UN PÉDAGOGUE ANGLAIS DU XVIe SIÈCLE

RICHARD MULCASTER

M. Robert Hebert Quick, l'écrivain anglais bien connu de tous les amis de l'instruction pour ses beaux travaux, et notamment pour son livre sur les Réformateurs de l'éducation, vient de publier un document des plus intéressants pour l'histoire de la pédagogie, un livre écrit en anglais au seizième siècle par Richard Mulcaster, le premier directeur de l'Ecole des marchands tailleurs de Londres.

L'ouvrage porte ce titre : Positions, qui ne peut guère être traduit en français que par Propositions, dans le sens de principes posés comme point de départ d'une thèse, d'une discussion; mais l'auteur le complète en ajoutant: ... où sont examinées les premières circonstances qui sont nécessaires pour l'éducation des enfants, a fin d'assurer soit leur habileté dans les études, soit la santé de leur corps. C'est donc un véritable traité d'éducation, de près de trois cents pages, où, plus d'un siècle avant Locke, un pédagogue de profession a étudié les principales règles de son art, en mettant sur la même ligne le souci de l'éducation physique et celui de l'instruction proprement dite.
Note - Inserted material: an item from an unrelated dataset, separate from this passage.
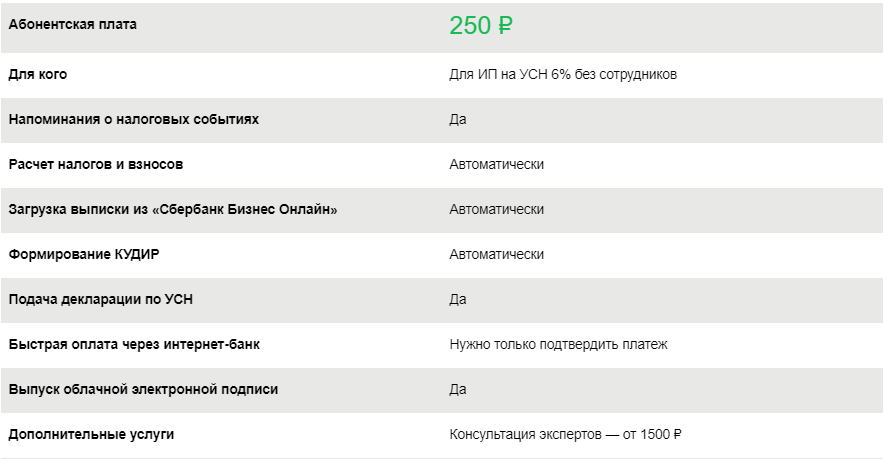The height and width of the screenshot is (461, 887).
Task: Click the "Загрузка выписки из Сбербанк Бизнес Онлайн" label
Action: [x=173, y=209]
Faisons d'abord rapidement connaissance avec l'auteur, dont presque personne n'a parlé jusqu'ici, et que M. R.-H. Quick a littéralement exhumé de l'oubli. Il est né vers 1530 ou 1531, deux ans avant notre Montaigne. Il appartenait à une famille considérée du comté de Cumberland. Élevé à Eton, puis à Cambridge, nous le trouvons en 1555 étudiant à Oxford; en 1556, il y est reçu licencié ès arts. Ses contemporains le représentent comme étant à cette époque un hébraïsant distingué. Mais ne trouvant pas à Oxford de quoi gagner sa vie, Mulcaster émigra à

Londres. La corporation des marchands tailleurs de la capitale venait précisément de fonder une école: on lui en offrit la direction, qu'il accepta, et de 1561 à 1586 il se consacra avec dévouement à ces fonctions.
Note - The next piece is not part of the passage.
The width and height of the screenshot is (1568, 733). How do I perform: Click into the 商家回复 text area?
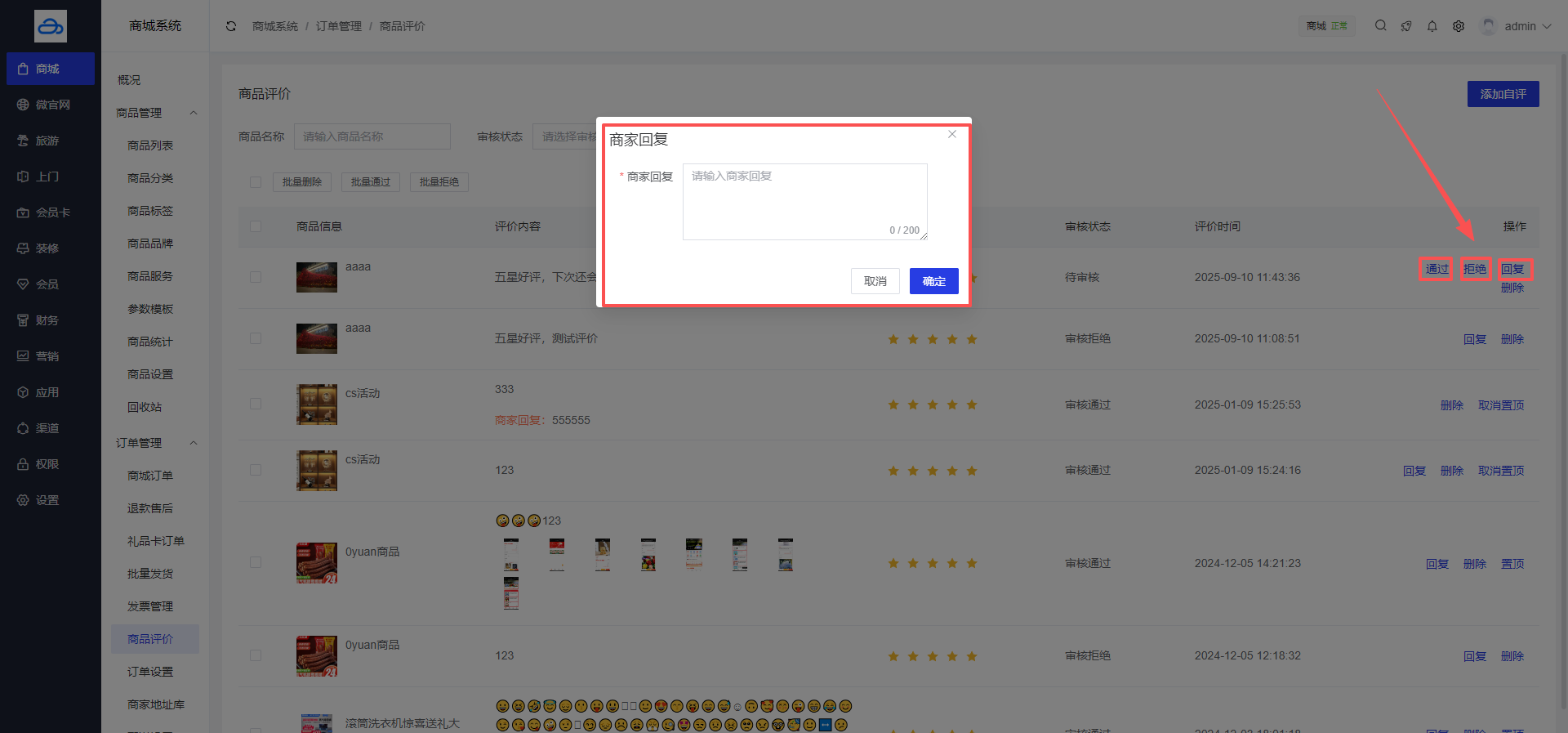click(804, 200)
Pendant ces vingt-cinq années d'activité professionnelle, Mulcaster ne négligea pourtant pas les travaux théoriques. C'est en 1581 qu'il publia ses Positions, et l'année suivante la première partie de The Elementarie, qui était comme l'application pratique de son traité doctrinal. La seconde partie de l'ouvrage ne parut point: «Peut-être, suggère M. Quick, dans l'Angleterre du seizième siècle la publication d'un livre d'éducation était-elle, comme elle l'est encore aujourd'hui, une occupation dispendieuse. »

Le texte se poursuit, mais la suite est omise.